D3.404 - From CVID to CTLA-4 Haploinsufficiency: The Impact of Genetic Diagnosis on Targeted Therapy

Background:CTLA-4 insufficiency was initially described in 2014, as a form of immune dysregulation inherited in an autosomal dominant manner with incomplete penetrance. Historically, patients with CTLA-4 insufficiency were labeled as having common variable immune deficiency (CVID) but genetic testing permits a more specific diagnosis and points to targeted therapy.

Case description:We report a 50-year-old male referred to suspect CVID treated with immunoglobulin replacement for 5 years. Patient had an history of classical Hodgkin lymphoma (at 20 years old and relapse 10 years later) treated with chemotherapy and autologous stem cell transplantation, who developed progressive hypogammaglobulinemia, recurrent respiratory infections and chronic diarrhea, in the following 10 years. Immunologic assessment revealed defective antibody responses and a marked reduction of switched memory B cells (fulfilling CVID criteria), elevated CD21low subpopulation but also T cells impairment. Clinically, the patient developed bronchiectasis, chronic lymphoplasmacytic colitis, recurrent Clostridioides difficile infection, persistent norovirus GI/GII infection refractory to ribavirin and recurrent viral reactivations were also observed, including Epstein–Barr virus (EBV). Further genetic analysis identified a heterozygous pathogenic variant in CTLA4 (c.95del; p.Pro32Leufs*40), confirming CTLA-4 haploinsufficiency.

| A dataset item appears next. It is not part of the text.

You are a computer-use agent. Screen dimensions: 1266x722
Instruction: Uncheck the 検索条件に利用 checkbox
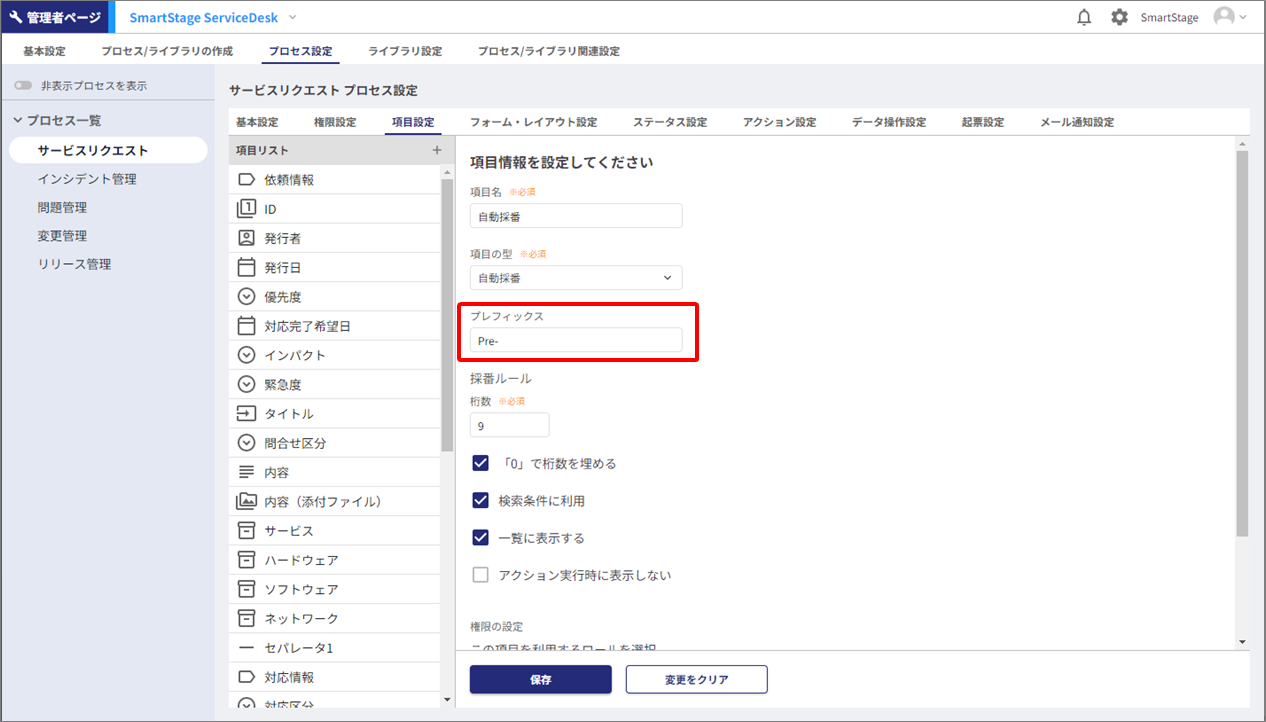pos(481,500)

Targeted immunomodulatory therapy with abatacept was initiated in a multidisciplinary setting. Following treatment, gastrointestinal inflammation improved significantly, with normalization of fecal calprotectin and complete resolution of chronic diarrhea, despite persistent norovirus PCR positivity. Despite optimized immunoglobulin replacement therapy, from November 2025 the patient developed persistent fever, progressive lymphopenia, hepatosplenomegaly and increasing EBV viral load. Antiviral therapy with was ineffective, and rituximab was subsequently initiated with actual response. Patient is now waiting to stem cell transplantation. 

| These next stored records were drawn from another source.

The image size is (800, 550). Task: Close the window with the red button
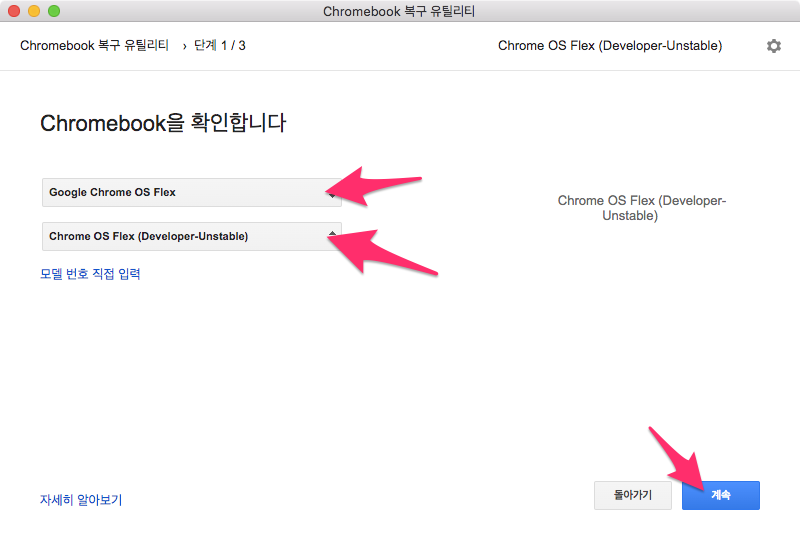[14, 11]
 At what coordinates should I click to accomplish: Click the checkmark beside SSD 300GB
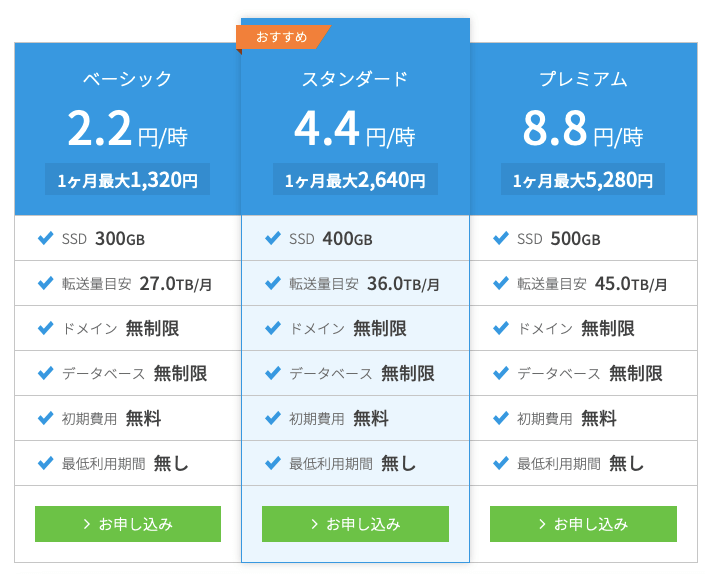click(45, 238)
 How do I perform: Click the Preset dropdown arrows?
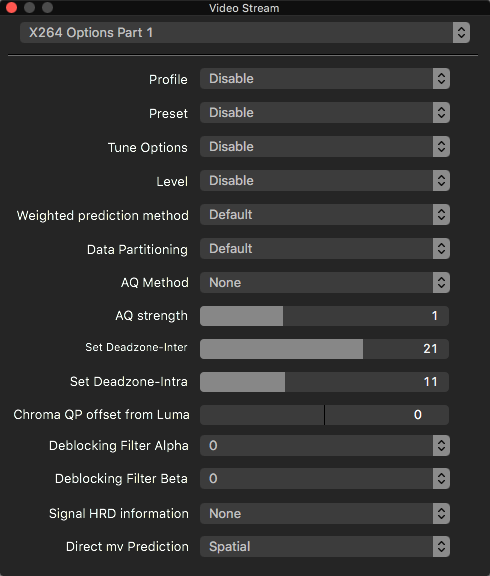(x=441, y=113)
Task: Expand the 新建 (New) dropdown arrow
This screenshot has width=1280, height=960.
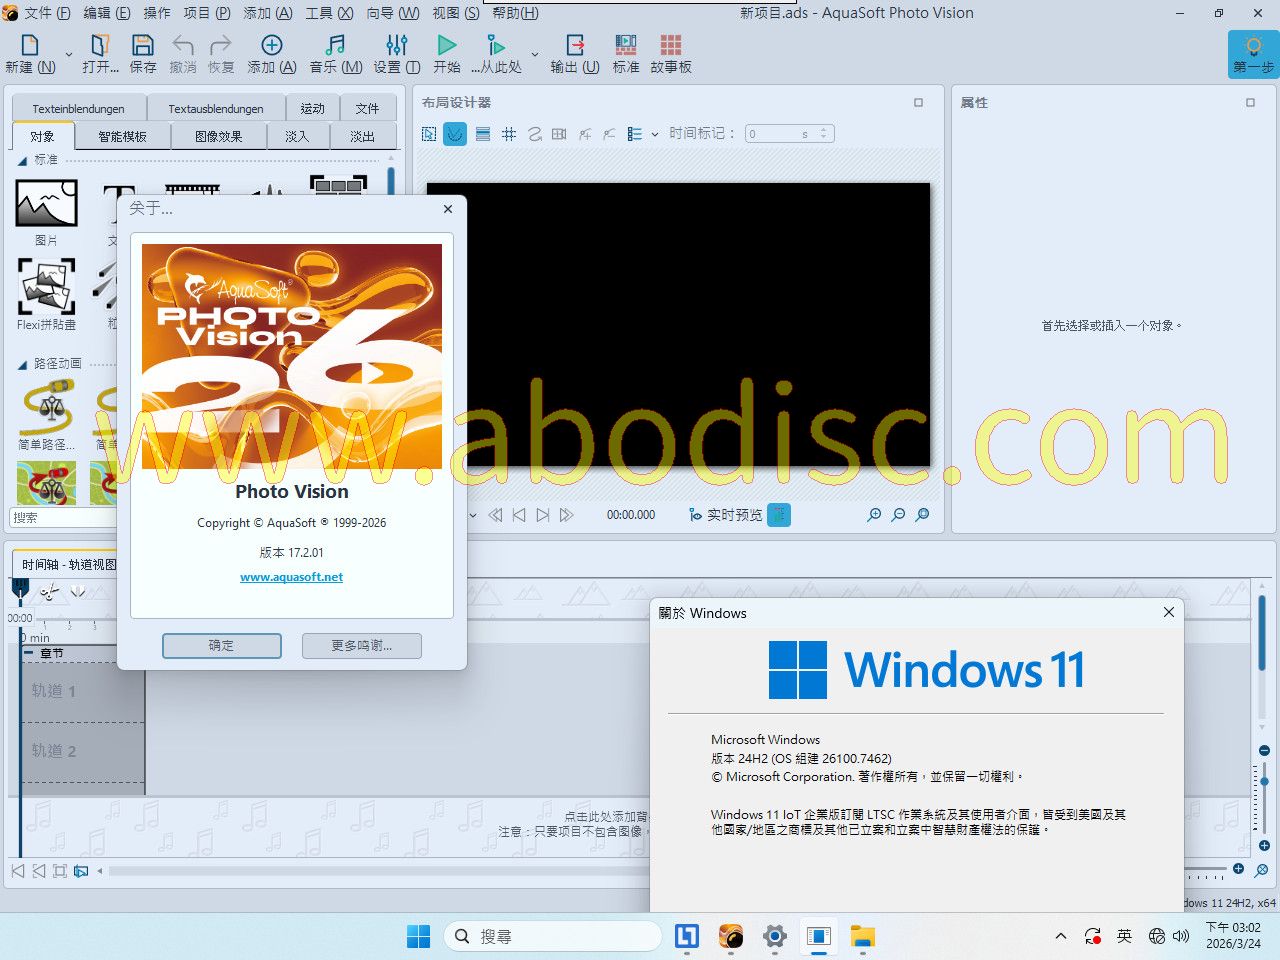Action: [68, 55]
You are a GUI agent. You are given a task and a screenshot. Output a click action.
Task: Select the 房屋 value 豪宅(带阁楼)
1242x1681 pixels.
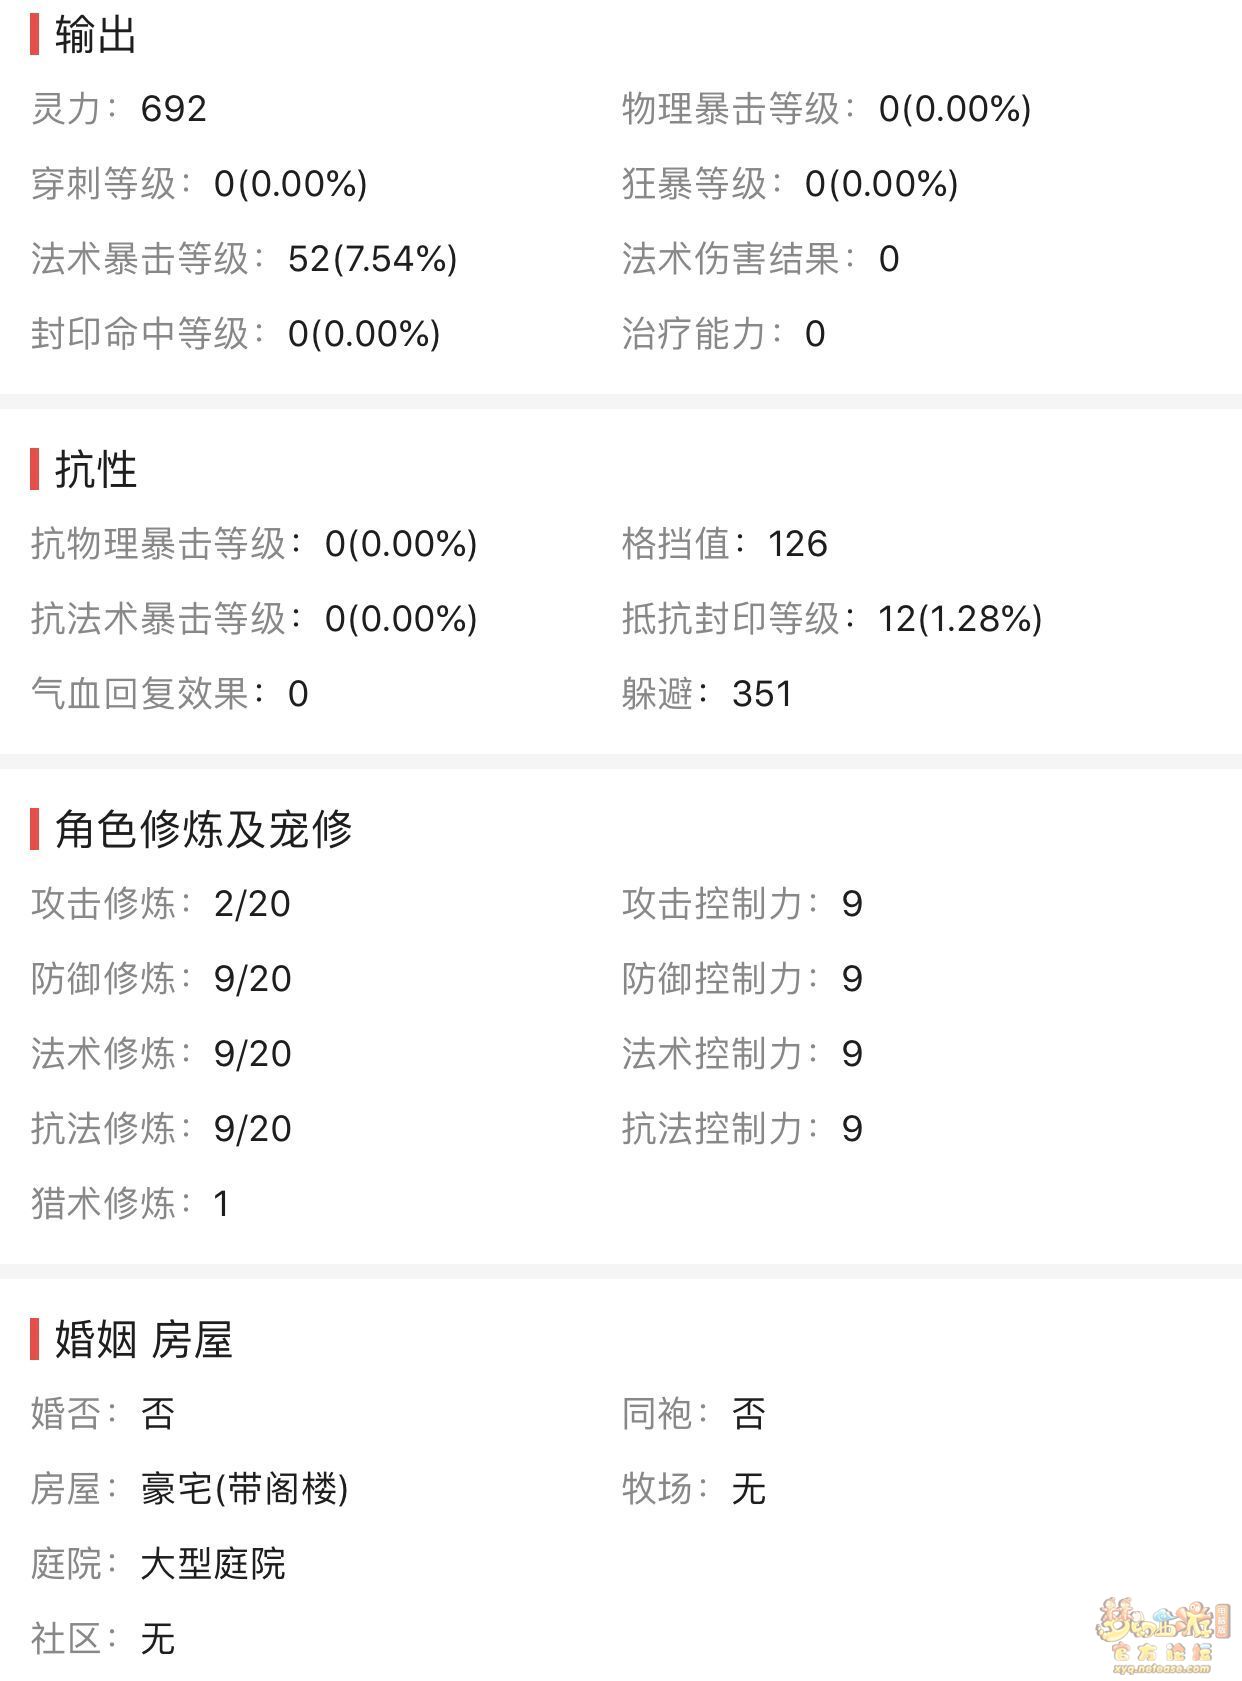[x=244, y=1489]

Discussion and Conclusion: This case illustrates the broad spectrum and complexity of CTLA-4 haploinsufficiency, including combined immunodeficiency, immune-mediated gastrointestinal disease, chronic viral infections and lymphoproliferation. Clinical improvement following abatacept highlights the central role of CTLA-4 dysfunction in immune dysregulation and supports precision-based immunomodulatory therapy in selected patients. Early genetic diagnosis is essential to guide individualized treatment and multidisciplinary management in CVID labeled patients(specially in the presence of immune dysregulation).